Brew Club and the Market Tavern

I went to brewclub on Thursday night. It’s a group of local homebrewers with big talk and big vats.

Of course, size is everything in this line. If we can produce beer and wine (and mead) at low cost and for our own consumption, it’s a good thing. So much the better since it’s the fruit of our own labour.

During the night, a suggestion was raised and briefly discussed that we should look into a community brewery with a pub attached. There are various models of cooperative supply such as food coops which pay in advance to provide the funds for bulk purchase, and small enterprises with small scale local investment from “silent” shareholders who provide the capital in order to see the project develop rather than to influence the outcome. There is the oft-quoted Kickstarter approach where the funds come well in advance with a range of options to purchase from free goods to credits on the album or even private gigs in the comfort of your living room.
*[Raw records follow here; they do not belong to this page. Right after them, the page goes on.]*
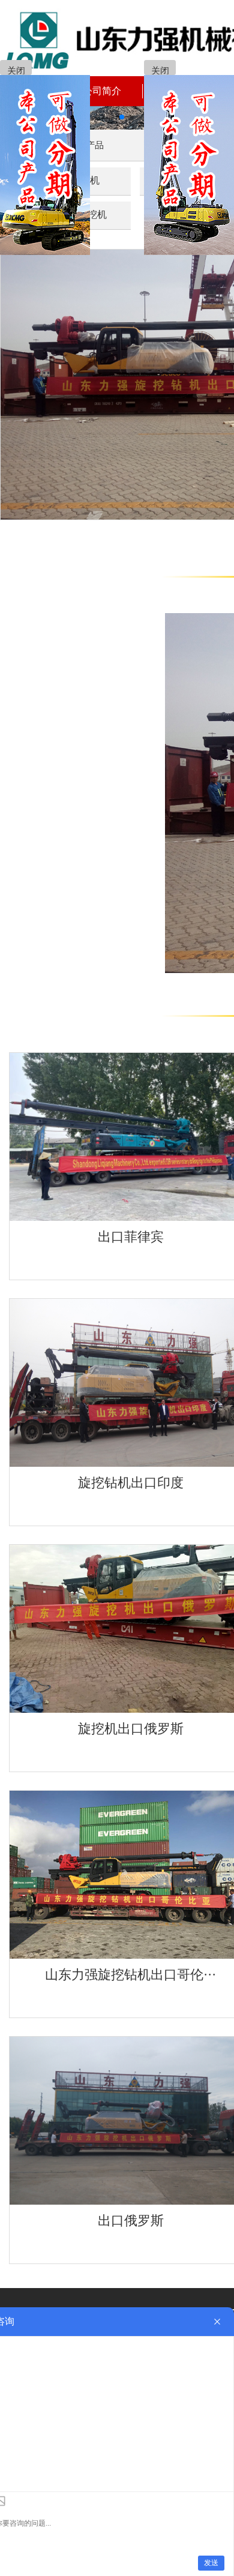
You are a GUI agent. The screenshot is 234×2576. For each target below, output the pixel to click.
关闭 (16, 71)
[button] (102, 117)
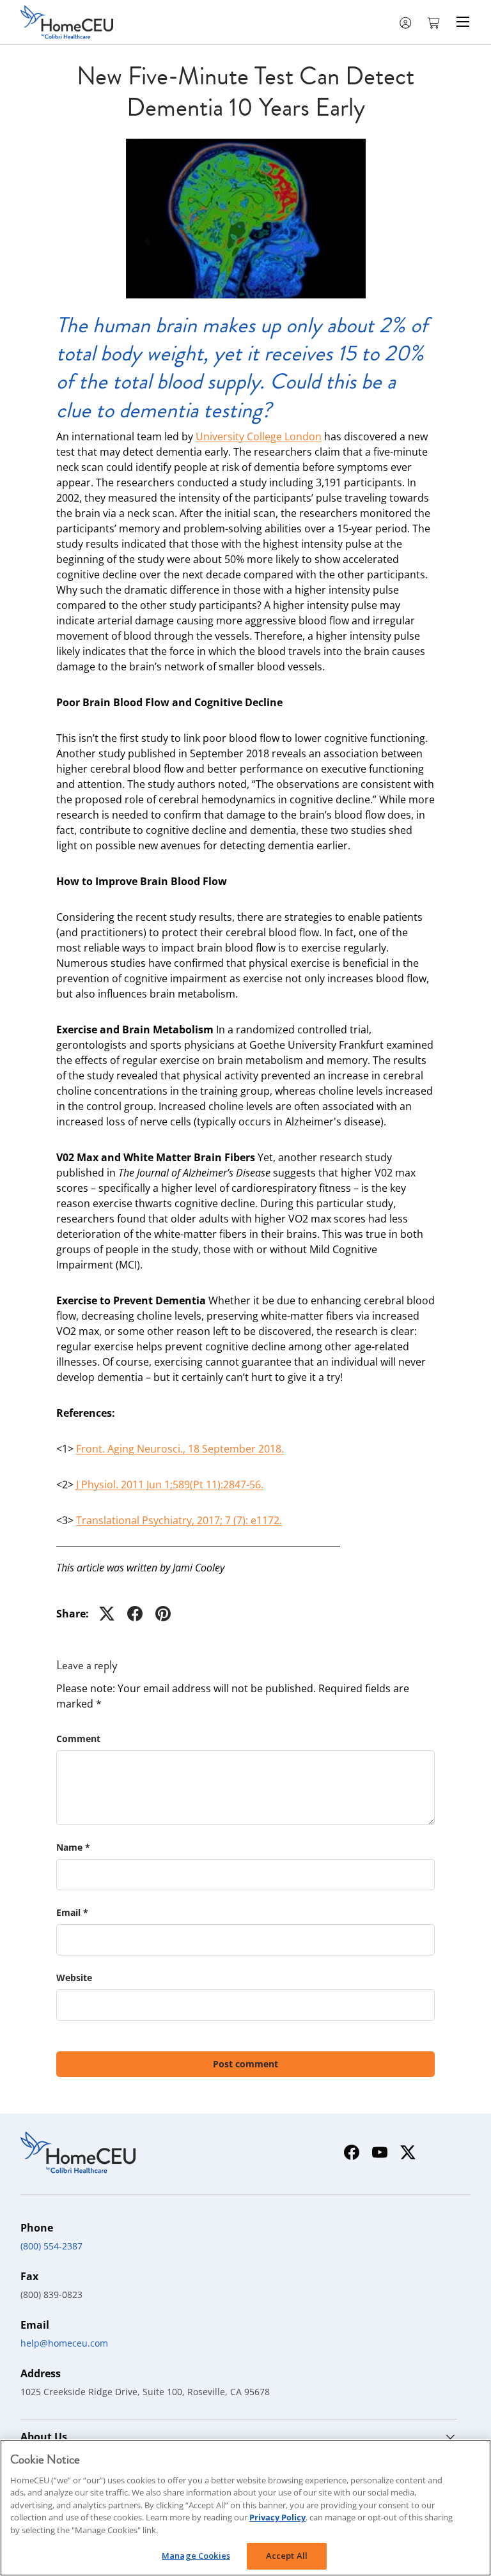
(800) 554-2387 (51, 2246)
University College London (259, 436)
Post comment (245, 2064)
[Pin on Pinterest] (163, 1614)
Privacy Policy (277, 2517)
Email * (72, 1912)
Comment (78, 1738)
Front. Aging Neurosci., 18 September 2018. (180, 1449)
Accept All (287, 2555)
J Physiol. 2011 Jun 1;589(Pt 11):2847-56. (169, 1484)
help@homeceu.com (64, 2343)
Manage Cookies (196, 2555)
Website (74, 1977)
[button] (435, 22)
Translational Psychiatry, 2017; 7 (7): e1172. (179, 1520)
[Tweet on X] (107, 1614)
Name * (73, 1847)
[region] (245, 2507)
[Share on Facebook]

Is there a beer equivalent?

I tweeted this in brief, and immediately received a reply that the pay-as-you-go model of beer drinking seems fine. Why change it?

The following night I joined #teamBCA at the Black Country Arms in Walsall to be told that the licenced hours are changing soon which will mean earlier finishing on weekends. Over the road, the old Market Tavern is vacant and has been for quite some time.

It wasn’t long before someone suggested a cooperative pub, and the (slightly lubricated) discussions began in earnest. Around the table we had expertise in the following areas: legal, financial, graphic design, marketing, sales, IT, social media and community networking, supply chain, warehousing and distribution, project management and customer account management. That is to say nothing of the combined drinking experience, which comes to a fairly serious tally between all of us. At least three of us have been reegular bar staff in the last decade.

Within a few minutes, however, it came down to money. Without the cash, we’re not in a position to kickstart anything.

Which brings me to my current thoughts and state of mind. What is the bare minimum from which a brand new business can germinate? Not just capital and continuing finance, but the essential skills and knowledge required to get a business off the starting blocks and setting a good pace. There must be plenty of opportunity out there untapped due to a small gap in resources and lack of support for those who need it.